No es solo el vicio de unos cuantos gobernantes y funcionarios venales. No se trata de casos aislados ni de los ya tradicionales escándalos de temporada. Tampoco de un sistema limitado de complicidades entre quienes detentan el poder y los criminales. No es la excepción, es la regla. La corrupción es el componente genético esencial del viejo régimen, lo que lo define y retrata de cuerpo entero. Sin ella no hubiera existido; solo por ella —haciendo valer la ley de plata o plomo— logró someternos durante tantas décadas. La corrupción, a la que los gobiernos del PRI y el PAN extendieron patente de corso usándola para imponerse y la que el neoliberalismo justificó como “cultura” nacional, invadió como un cáncer todas las esferas de la vida pública, infectando el cuerpo de la nación hasta casi matarlo, provocando que muchas de sus partes vitales entraran en un franco proceso de descomposición.

Que el país, debido a la corrupción, esté al borde de la muerte no es una metáfora: la corrupción —efectivamente— mata, asesina a seres humanos con nombre y apellido. Mata más que el hambre y la pobreza porque las genera, más que la violencia criminal, que por ella se extiende y radicaliza. Los muros de la casa blanca de Peña Nieto, así como los de las mansiones de Lozoya, Padrés, Marín, Montiel, Romero Deschamps y tantos otros, están manchados de sangre inocente. Cuando los límites entre política y delito se borran, cuando capos y gobernantes son las dos caras de la misma moneda, como aquí sucedió, mata tanto el que dispara un arma como el que saquea las arcas de la nación.

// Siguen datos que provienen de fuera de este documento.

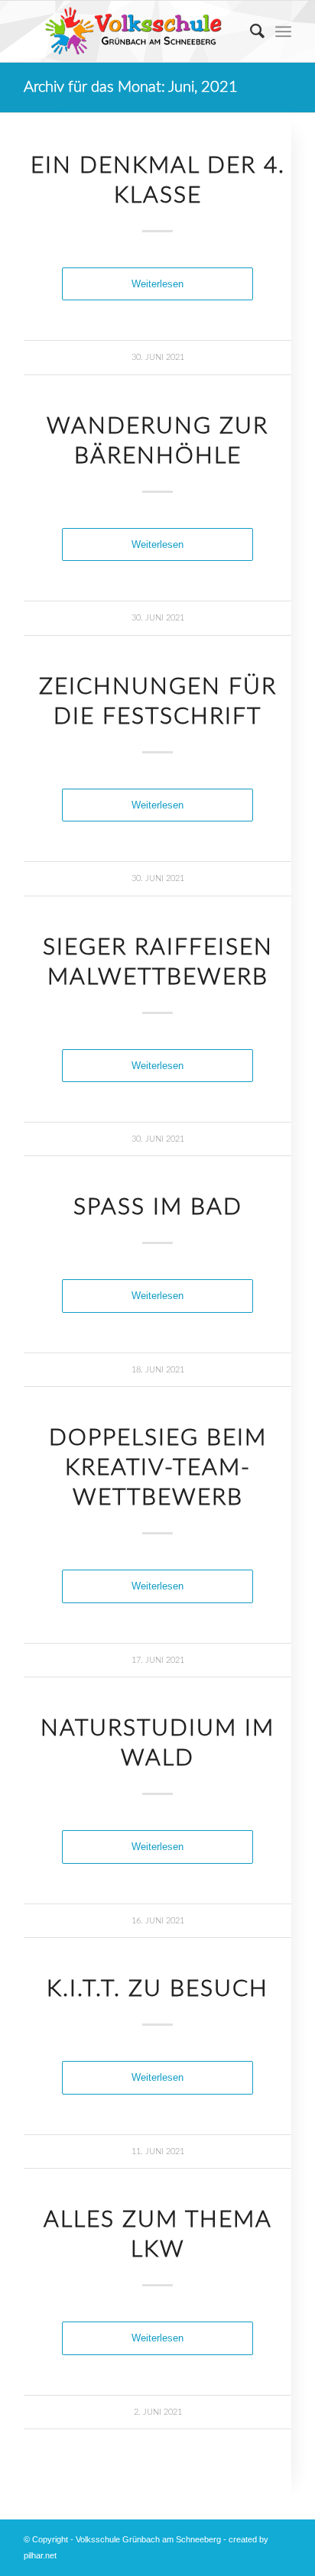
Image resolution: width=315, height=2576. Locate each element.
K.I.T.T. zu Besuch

Fue la corrupción congénita de ese viejo régimen la que puso a Felipe Calderón en el lugar y las condiciones de desatar una guerra solo para buscar una legitimidad de la que, de origen, carecía, y fue esa guerra la que llevó la corrupción a extremos nunca antes vistos. Es preciso y urgente abrir la caja de Pandora de esta “cruzada” tan sangrienta como inútil. Guerra y negocios sucios van siempre de la mano. ¿Cuántos de esos miles de millones de pesos gastados sin escrutinio alguno en armas, tecnología y avituallamiento de las tropas fueron a dar a los bolsillos de gobernantes y funcionarios civiles y militares? ¿Cuántos funcionarios se hicieron ricos, en los sexenios de Calderón y Peña Nieto, traficando con la sangre derramada y el dolor de las víctimas? Nada de esto se dice en los medios.

De la corrupción se habla sin tocar realmente fondo. Columnistas y presentadores de noticias de radio y tv que, en el pasado y luego de recibir dádivas del régimen, ayudaron a desnaturalizar y normalizar la corrupción, hoy se mofan de que López Obrador no avanza en el combate a la misma. Acostumbrados a dar cuenta de las medidas cosméticas tradicionales, del ritual sexenal del chivo expiatorio y a ser parte de espectáculos mediáticos montados por gobernantes carentes de apoyo popular, no entienden que, como diría Miguel de Unamuno, “de escultores y no de sastres es la tarea”.

Combatir la corrupción, devolver una vida sana a esta nación herida, va más allá de meter unos cuantos pillos a la cárcel. Es preciso desmontar, cueste lo que cueste y de manera radical, a ese viejo régimen que se resiste a morir y que hizo de la impunidad la única ley y de la corrupción su forma de vida.